#### Exercise text

Thank you
@dpenabill for your kind comments. I should note that I do not have deep knowledge of the subject, and indeed only read most of this thread today. Some thoughts (for what they are worth) after reading a bit more, including skimming some of the decisions rendered.
1) In terms of the transparency and clarity that PRs would like to see: I'm genuinely disturbed by the apparent contradiction between the language in ENF23 and the actual application (albeit in sporadic decisions), i.e. ENF23 states "In the case of a permanent resident outside Canada accompanying a Canadian citizen,
it is not necessary to determine who is accompanying whom, nor is it necessary to determine for what purpose. In other words, under A28(2)(a)(ii) and R61(4), as long as a permanent resident is accompanying a Canadian citizen,
the intent and purpose of their absences are not relevant as the residency obligation is met." (My emphasis). This language is quite clear and simple and if it does not reflect actual application by IRCC staff or IAD decision-makers of how they will approach the question (and it clearly does not, at least not consistently), it is a major problem and can lead to arbitrary differences in ways cases are treated.
2) Potential changes: those advocating changes should, however, be aware that changes may not be the ones they desire, or in other words, 'be careful what you wish for.' The most simple change to this from IRCC/government perspective would be either to remove this language, to tighten it, or to make explicit that examining officers should apply judgment when determining whether to give 'credit' in the context of the factual elements of a particular case (likely considering the intent of the law). Or potentially make explicit that officers should make a determination based on who-accompanies-whom and disallow such credit in cases where the PR is not accompanying a spouse.

########
#### Data extracts

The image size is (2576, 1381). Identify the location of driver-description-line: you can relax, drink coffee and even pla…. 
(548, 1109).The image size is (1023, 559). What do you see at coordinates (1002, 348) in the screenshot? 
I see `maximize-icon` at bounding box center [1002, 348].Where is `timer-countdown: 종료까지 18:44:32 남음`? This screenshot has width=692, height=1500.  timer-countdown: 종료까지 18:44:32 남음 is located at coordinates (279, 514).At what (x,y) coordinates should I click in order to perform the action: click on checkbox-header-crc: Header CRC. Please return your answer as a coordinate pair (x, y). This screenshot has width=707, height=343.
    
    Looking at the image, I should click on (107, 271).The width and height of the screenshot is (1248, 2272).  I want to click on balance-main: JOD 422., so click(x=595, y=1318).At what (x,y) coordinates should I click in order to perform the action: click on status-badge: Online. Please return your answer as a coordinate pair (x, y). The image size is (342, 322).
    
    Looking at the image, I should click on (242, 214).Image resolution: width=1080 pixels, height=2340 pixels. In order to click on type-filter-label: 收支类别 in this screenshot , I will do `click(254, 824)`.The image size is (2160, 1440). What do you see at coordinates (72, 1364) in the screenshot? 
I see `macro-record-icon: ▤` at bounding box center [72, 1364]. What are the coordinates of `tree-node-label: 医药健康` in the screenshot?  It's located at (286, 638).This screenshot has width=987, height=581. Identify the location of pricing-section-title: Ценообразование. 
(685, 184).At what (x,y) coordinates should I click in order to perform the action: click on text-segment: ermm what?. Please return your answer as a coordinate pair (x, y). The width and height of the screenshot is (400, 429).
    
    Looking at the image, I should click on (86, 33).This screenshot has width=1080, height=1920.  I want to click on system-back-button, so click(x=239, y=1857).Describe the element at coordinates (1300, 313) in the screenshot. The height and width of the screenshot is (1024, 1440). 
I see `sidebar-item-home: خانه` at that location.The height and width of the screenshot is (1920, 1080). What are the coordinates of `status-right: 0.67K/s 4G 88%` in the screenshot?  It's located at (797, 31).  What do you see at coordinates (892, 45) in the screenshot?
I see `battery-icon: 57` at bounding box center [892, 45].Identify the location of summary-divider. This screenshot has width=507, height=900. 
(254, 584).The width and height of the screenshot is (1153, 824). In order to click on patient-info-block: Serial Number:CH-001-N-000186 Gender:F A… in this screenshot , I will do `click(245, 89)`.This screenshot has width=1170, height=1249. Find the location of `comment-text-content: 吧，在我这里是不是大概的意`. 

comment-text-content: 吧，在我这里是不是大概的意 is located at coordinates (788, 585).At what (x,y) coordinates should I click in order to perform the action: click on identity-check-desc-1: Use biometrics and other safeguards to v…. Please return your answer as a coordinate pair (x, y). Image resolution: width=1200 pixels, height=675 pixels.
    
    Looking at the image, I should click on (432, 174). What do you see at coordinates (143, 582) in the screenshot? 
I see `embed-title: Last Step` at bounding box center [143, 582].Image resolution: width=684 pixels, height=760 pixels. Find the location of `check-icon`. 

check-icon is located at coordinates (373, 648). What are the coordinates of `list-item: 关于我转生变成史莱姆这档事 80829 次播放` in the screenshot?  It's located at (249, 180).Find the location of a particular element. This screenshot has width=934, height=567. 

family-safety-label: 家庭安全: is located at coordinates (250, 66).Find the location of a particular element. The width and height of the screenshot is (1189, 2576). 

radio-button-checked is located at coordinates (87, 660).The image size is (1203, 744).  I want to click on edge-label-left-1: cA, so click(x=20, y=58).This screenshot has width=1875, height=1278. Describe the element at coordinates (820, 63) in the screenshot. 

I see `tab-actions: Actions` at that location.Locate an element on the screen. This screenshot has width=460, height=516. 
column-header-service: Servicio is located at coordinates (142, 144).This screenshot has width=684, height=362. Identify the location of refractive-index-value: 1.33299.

########

Exercise prompt: Reproduce word for word everything in the post on the permanent resident residency obligation from "2) Potential changes: those" down to "accompanying a spouse.". The records are separate material and have no connection to the text.

Final answer:
2) Potential changes: those advocating changes should, however, be aware that changes may not be the ones they desire, or in other words, 'be careful what you wish for.' The most simple change to this from IRCC/government perspective would be either to remove this language, to tighten it, or to make explicit that examining officers should apply judgment when determining whether to give 'credit' in the context of the factual elements of a particular case (likely considering the intent of the law). Or potentially make explicit that officers should make a determination based on who-accompanies-whom and disallow such credit in cases where the PR is not accompanying a spouse.